Para a diretora da Mostra Internacional de Cinema de São Paulo, o filme também teve o poder de resgatar o orgulho brasílico e aquele clima de torcida, com as pessoas comemorando uma vez que se fosse uma vitória da seleção brasileira em Despensa do Mundo.
“Essas indicações provocaram essa emoção toda e a gente vê a cultura e o cinema nesse lugar do esporte, que tem muito esse lugar da torcida. O filme conquistou esse lugar de orgulho, ainda mais por tudo o que o Brasil passou recentemente, com as perseguições contra o cinema e a cultura brasileira. Agora vemos o cinema transpor desse lugar e ir para um lugar onde as pessoas têm orgulho. É muito bonito a gente colocar a nossa cultura, o nosso cinema, nesse lugar também”.
Indicado
Ainda Estou Cá é um filme fundamentado em uma autobiografia, de mesmo nome, escrita por Marcelo Rubens Paiva. A trama retrata o desaparecimento do político Rubens Paiva, pai de Marcelo Rubens Paiva, durante a ditadura militar brasileira.
O foco da trama é Eunice Paiva. Casada com Rubens Paiva e mãe de cinco filhos, ela passou a criá-los sozinha quando, em 1971, o marido foi recluso, torturado e assassinado por agentes da ditadura.
Na manhã desta quinta-feira (23), o filme recebeu três indicações. A primeira delas foi ao Oscar de melhor filme estrangeiro, repetindo o feito de O Pagador de Promessas (1963), O Quatrilho (1996), O que é Isso, Companheiro? (1998) e Meão do Brasil (1999). Neste ano, o filme concorre com A Pequena da Agulha (Dinamarca), Emilia Pérez (França), A Semente do Fruto Sagrado (Alemanha) e Flow (Letônia).
Na indicação de melhor atriz, Fernanda Torres concorre com Cynthia Erivo, Karla Sofía Gascón, Mikey Madison e Demi Moore. Já na categoria de melhor filme, os concorrentes são Anora, O Brutalista, Um Completo Incógnito, Conclave, Duna: Segmento 2, Emilia Pérez, Nickel Boys, A Substância e Wicked.
“Agora, tudo é guerra. Em filme internacional, Emilia Pérez é o franco predilecto. Teve 13 indicações, quase um recorde universal – e um recorde para filmes estrangeiros. Logo é meio complicado enfrentar esse nepotismo. Tem uma reação contrária a leste filme pela comunidade LGBT e dos mexicanos, o que pode nos proporcionar se o negócio permanecer muito grande. Mas é difícil mensurar isso”, explicou o crítico Chico Fireman.

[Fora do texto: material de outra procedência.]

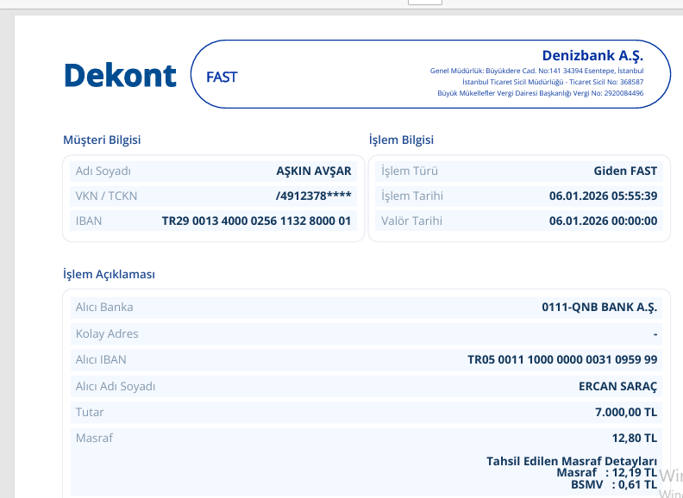Image resolution: width=683 pixels, height=498 pixels.
Task: Select the İşlem Açıklaması section heading
Action: click(x=109, y=274)
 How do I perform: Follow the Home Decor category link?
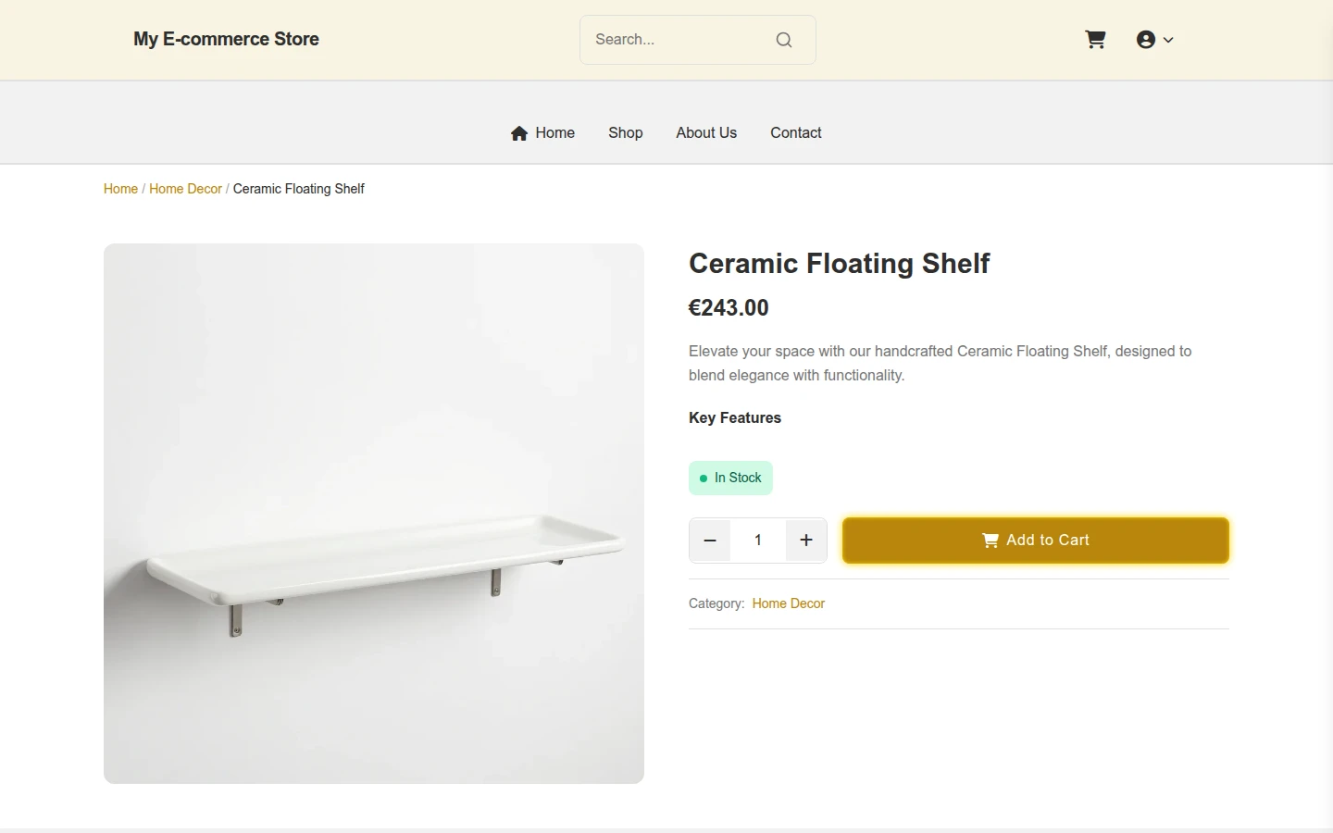[x=789, y=603]
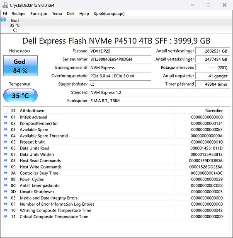This screenshot has height=238, width=233.
Task: Select the Data Units Written row
Action: (x=113, y=154)
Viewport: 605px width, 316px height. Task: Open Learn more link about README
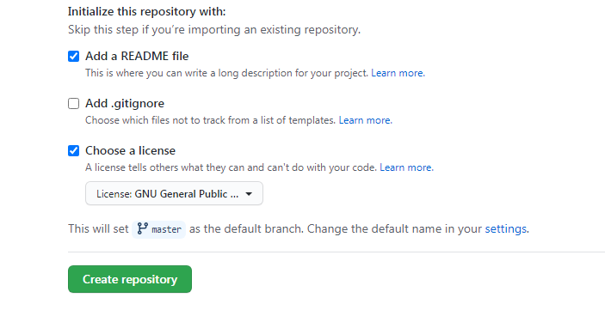398,73
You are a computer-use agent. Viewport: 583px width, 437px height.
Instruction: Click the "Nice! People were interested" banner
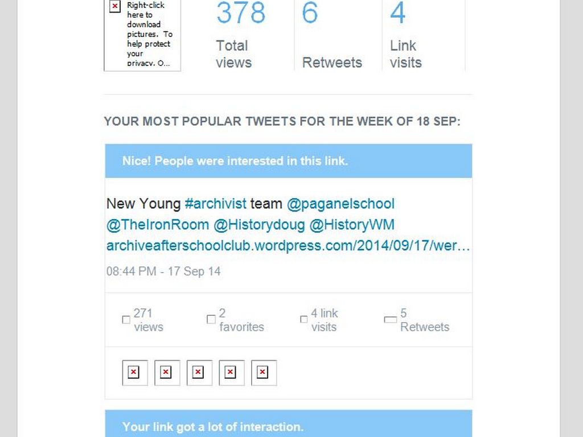(288, 161)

“Em melhor atriz, a Demi Moore tem uma narrativa de comeback muito potente e o filme é popular mas, ao mesmo tempo, estar num body horror (A Substância) não deixa o caminho tão fácil assim. Nisso, a Fernanda, uma tradução mais clássica, sóbria, unanimemente elogiada, pode surpreender. Mas é raríssimo suceder um prêmio para uma estrangeira nesta categoria. Foram exclusivamente duas em 97 anos de Oscar. Em melhor filme, a indicação acho que já é um grande prêmio. Mas, enfim, agora é uma novidade votação. As coisas ficam meio zeradas”, acrescentou.
Para Renata de Almeida, o filme tem chances de ocupar o primeiro Oscar brasílico.
“Se está aí concorrendo é porque tem chance. Acho que tem chance uma vez que filme estrangeiro. Na categoria de melhor filme, acho que é mais difícil. Mas a Fernanda também tem chance. Ela está fantástica no filme, e outrossim, ela tem esse carisma todo. E eles estão se dedicando muito, muito, para a promoção do filme [no exterior]. Mas eu acho que a gente já tem que comemorar desde hoje porque eles fizeram um filme lindo”.